:: EXERCISE DESCRIPTION ::
Only one stretch of the listing below is wanted: every line from the first to the line containing "۰۲۱۸۸۷۳۰۷۱۴ (1467, 857)", set down exactly.
++++ EXERCISE DATA ++++
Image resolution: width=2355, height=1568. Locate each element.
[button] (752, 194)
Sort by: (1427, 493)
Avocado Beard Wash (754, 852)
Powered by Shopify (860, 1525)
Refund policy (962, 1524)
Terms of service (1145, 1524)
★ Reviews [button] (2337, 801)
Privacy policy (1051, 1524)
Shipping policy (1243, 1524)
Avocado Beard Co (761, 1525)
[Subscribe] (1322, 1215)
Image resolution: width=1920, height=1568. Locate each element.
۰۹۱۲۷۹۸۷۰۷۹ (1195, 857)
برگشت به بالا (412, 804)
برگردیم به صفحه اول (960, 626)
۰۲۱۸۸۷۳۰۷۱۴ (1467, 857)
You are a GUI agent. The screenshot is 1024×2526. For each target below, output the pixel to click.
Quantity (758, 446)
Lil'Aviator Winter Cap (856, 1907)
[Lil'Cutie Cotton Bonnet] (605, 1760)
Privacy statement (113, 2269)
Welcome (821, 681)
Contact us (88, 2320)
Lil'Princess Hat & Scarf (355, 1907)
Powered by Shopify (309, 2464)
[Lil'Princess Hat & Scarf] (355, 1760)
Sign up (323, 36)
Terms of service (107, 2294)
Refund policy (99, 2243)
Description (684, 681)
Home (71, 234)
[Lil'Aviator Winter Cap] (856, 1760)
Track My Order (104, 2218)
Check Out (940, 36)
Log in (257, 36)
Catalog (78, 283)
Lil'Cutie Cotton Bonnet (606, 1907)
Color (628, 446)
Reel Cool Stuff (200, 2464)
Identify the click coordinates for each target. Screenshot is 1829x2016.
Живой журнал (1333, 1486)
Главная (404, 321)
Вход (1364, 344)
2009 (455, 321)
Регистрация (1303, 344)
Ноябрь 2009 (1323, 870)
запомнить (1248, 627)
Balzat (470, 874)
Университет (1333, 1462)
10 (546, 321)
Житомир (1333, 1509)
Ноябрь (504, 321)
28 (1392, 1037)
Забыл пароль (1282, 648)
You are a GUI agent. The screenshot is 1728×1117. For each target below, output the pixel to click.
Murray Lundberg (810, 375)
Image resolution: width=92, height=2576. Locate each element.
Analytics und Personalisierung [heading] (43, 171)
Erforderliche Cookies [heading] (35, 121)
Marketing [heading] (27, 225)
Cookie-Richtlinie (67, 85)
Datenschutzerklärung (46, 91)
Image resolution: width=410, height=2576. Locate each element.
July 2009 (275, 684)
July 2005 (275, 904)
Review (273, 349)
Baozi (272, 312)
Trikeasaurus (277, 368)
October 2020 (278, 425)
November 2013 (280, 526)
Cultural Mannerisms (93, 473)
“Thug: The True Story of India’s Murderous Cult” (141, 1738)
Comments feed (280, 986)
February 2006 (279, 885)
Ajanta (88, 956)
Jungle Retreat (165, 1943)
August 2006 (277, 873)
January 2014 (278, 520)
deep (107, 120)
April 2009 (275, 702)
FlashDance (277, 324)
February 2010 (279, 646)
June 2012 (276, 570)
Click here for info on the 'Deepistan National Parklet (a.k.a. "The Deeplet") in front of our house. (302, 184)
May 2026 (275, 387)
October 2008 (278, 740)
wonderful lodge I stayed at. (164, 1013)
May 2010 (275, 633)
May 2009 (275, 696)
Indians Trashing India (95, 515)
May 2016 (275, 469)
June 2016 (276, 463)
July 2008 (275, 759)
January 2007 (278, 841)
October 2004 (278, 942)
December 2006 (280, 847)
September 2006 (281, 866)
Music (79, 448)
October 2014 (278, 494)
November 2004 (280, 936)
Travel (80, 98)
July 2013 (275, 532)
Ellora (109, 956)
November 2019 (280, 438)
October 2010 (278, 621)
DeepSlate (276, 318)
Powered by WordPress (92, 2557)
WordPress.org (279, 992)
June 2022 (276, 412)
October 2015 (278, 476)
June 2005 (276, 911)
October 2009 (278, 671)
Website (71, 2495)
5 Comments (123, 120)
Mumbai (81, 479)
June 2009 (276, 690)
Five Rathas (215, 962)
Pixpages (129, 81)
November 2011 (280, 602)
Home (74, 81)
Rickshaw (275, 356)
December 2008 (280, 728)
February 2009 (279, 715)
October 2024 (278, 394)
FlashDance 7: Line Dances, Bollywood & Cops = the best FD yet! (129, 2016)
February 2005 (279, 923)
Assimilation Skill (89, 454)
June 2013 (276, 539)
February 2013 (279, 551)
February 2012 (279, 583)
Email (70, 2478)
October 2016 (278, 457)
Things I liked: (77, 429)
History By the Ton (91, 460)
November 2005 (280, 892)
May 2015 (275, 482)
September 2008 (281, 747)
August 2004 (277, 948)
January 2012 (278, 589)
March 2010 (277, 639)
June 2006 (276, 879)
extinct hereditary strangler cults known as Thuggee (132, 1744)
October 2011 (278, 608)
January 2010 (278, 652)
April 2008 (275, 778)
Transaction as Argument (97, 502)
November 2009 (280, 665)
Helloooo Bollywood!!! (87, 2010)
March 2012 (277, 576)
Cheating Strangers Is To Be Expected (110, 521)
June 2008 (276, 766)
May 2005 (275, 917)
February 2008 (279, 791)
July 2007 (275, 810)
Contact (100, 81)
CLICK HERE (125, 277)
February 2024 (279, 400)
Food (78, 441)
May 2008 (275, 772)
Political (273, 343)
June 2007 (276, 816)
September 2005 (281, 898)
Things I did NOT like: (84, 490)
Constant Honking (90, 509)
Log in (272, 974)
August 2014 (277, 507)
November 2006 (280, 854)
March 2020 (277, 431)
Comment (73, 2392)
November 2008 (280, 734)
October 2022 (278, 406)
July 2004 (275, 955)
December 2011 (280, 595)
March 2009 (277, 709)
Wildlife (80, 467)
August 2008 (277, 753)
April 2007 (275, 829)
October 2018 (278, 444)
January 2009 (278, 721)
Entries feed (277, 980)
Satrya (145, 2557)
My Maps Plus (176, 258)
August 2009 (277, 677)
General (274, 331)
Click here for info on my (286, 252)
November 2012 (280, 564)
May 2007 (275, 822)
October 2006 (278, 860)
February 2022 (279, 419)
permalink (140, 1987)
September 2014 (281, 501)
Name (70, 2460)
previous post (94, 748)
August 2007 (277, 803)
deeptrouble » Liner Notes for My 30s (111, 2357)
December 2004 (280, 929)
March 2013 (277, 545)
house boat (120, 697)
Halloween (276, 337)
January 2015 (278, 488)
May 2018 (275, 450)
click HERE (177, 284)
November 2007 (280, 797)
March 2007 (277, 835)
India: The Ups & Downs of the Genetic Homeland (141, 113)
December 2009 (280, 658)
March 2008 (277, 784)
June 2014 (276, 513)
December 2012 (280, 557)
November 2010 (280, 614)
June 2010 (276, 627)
++++
:: COMPLETED TASK ::
Image resolution: width=2355, height=1568. Locate each element.
[button] (752, 194)
Sort by: (1427, 493)
Avocado Beard Wash (754, 852)
Powered by Shopify (860, 1525)
Refund policy (962, 1524)
Terms of service (1145, 1524)
★ Reviews [button] (2337, 801)
Privacy policy (1051, 1524)
Shipping policy (1243, 1524)
Avocado Beard Co (761, 1525)
[Subscribe] (1322, 1215)
Image resolution: width=1920, height=1568. Locate each element.
۰۹۱۲۷۹۸۷۰۷۹ (1195, 857)
برگشت به بالا (412, 804)
برگردیم به صفحه اول (960, 626)
۰۲۱۸۸۷۳۰۷۱۴ (1467, 857)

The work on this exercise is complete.